Le gustaba el recientemente nombrado oficial de Inteligencia nacional. Era un experto en ruso, licenciado en la Universidad de Marquette, que había sido uno de los mejores analistas de Greer antes de ascender a su cargo actual. Pronto sería uno de los muchachos que acompañaban siempre al presidente en el avión presidencial.
—Esto ha llegado a última hora de esta mañana, vía Fort Meade —respondió Riley, distribuyendo las fotocopias.
—¡Dios mío! —exclamó Mike Bostock, que era el lector más rápido del grupo.
—Chip Bennett se pondrá contento —pronosticó James Greer.
—Sí, como cuando va al dentista —observó Moore—. Bien, señores, ¿qué nos dice esto?
—Significa, caballeros, que queremos a esa liebre cuanto antes en nuestra madriguera —respondió en primer lugar Bostock.
—¿Por Budapest? —preguntó Moore, recordando el informe recibido por la mañana.
—Hay que reflexionar —observó Bostock.
—Bien —dijo el juez inclinándose hacia adelante—. Pensemos. En primer lugar, ¿qué importancia tiene esta información?
—Dice que el KGB va a matar a alguien que no lo merece —respondió James Greer—. ¿No creen que esto parece sugerir que se trata del Papa?
—Lo más importante es que dice que nuestro sistema de comunicaciones puede estar intervenido —señaló Bostock—. Esto es lo fundamental de este mensaje, James.
—Bueno, sea como sea, queremos a ese individuo de nuestro lado, ¿no es cierto?
—Puede apostar su poltrona, señor juez —respondió el subdirector de Operaciones—. Con la máxima rapidez que podamos organizarlo.
—¿Podemos lograrlo con nuestros propios medios? —preguntó Moore a continuación.
—No será fácil. Budapest está cerrado.
—¿Cambia eso la importancia de sacar a esa dulce liebrecita de la tierra de los rojos? —preguntó el director de la CIA.
—No —respondió Bostock.
—Bien, si no podemos hacerlo nosotros, ¿pedimos ayuda?
—¿Se refiere a los británicos? —preguntó Greer.
—Ya lo hemos hecho en otras ocasiones. Tenemos buenas relaciones con ellos y a Basil le gusta que estemos en deuda con ellos —recordó Moore—. ¿Le parece aceptable, Mike? —agregó, dirigiéndose a Bostock.
—Sí, señor —asintió—. Pero tal vez sea una buena idea que uno de los nuestros esté presente como observador. Basil no podrá negarse.
—Bien, debemos decidir a quién de los nuestros podemos mandar. Y con qué rapidez —dijo Moore.

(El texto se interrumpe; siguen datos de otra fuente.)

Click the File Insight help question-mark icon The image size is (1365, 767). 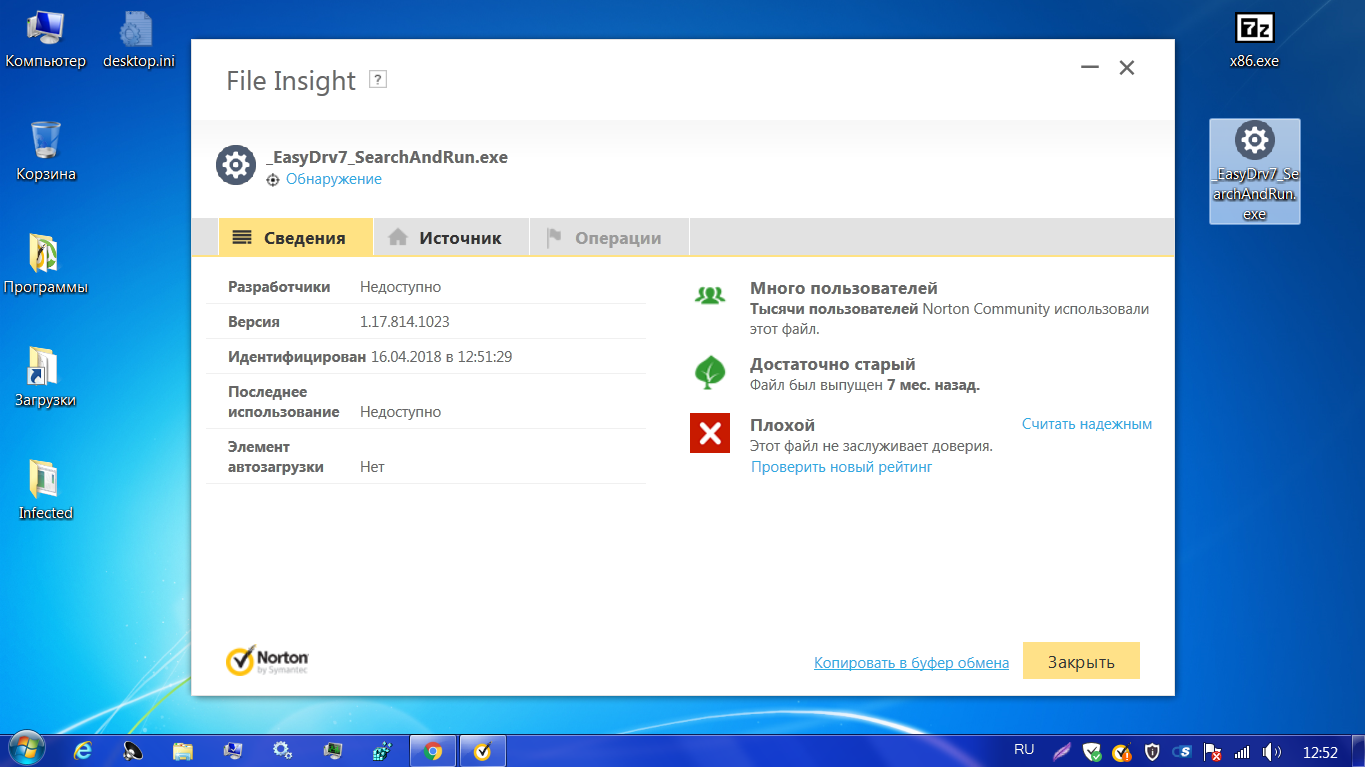(377, 80)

—¿Esta misma noche? —observó Greer, para deleite de los demás—. A mi entender, Foley está dispuesto a llevar a cabo la operación desde su propia delegación y es bastante capaz de hacerlo. Foley es un buen chico. Creo que debemos permitírselo. Y Budapest probablemente es un buen lugar de salida para nuestra liebre.
—Estoy de acuerdo —afirmó Mike Bostock—. Es un lugar al que un oficial del KGB puede ir de vacaciones y simplemente desaparecer.
—Descubrirán con mucha rapidez que ha desaparecido —reflexionó Moore en voz alta.
—También lo supieron cuando se fugó Arkady Shevchenko. ¿Y qué? No por eso dejó de facilitarnos buena información —señaló Bostock, que había ayudado a supervisar la operación, en realidad llevada a cabo por el FBI en la ciudad de Nueva York.
—Bien. ¿Qué le decimos a Foley? —preguntó Moore.
—Una palabra: «Aprobado» —respondió Bostock, que siempre apoyaba a sus oficiales de campo.
Moore miró a su alrededor.
—¿Alguna objeción?
Los presentes se limitaron a negar con la cabeza.
—Bien, Tommy. Regrese a Langley y mándele ese mensaje a Foley.
—Sí, señor.
El oficial de Inteligencia se puso en pie y se retiró. Algo bueno del juez Moore era que cuando uno precisaba una decisión, puede que no le gustara la que tomaba, pero siempre la obtenía.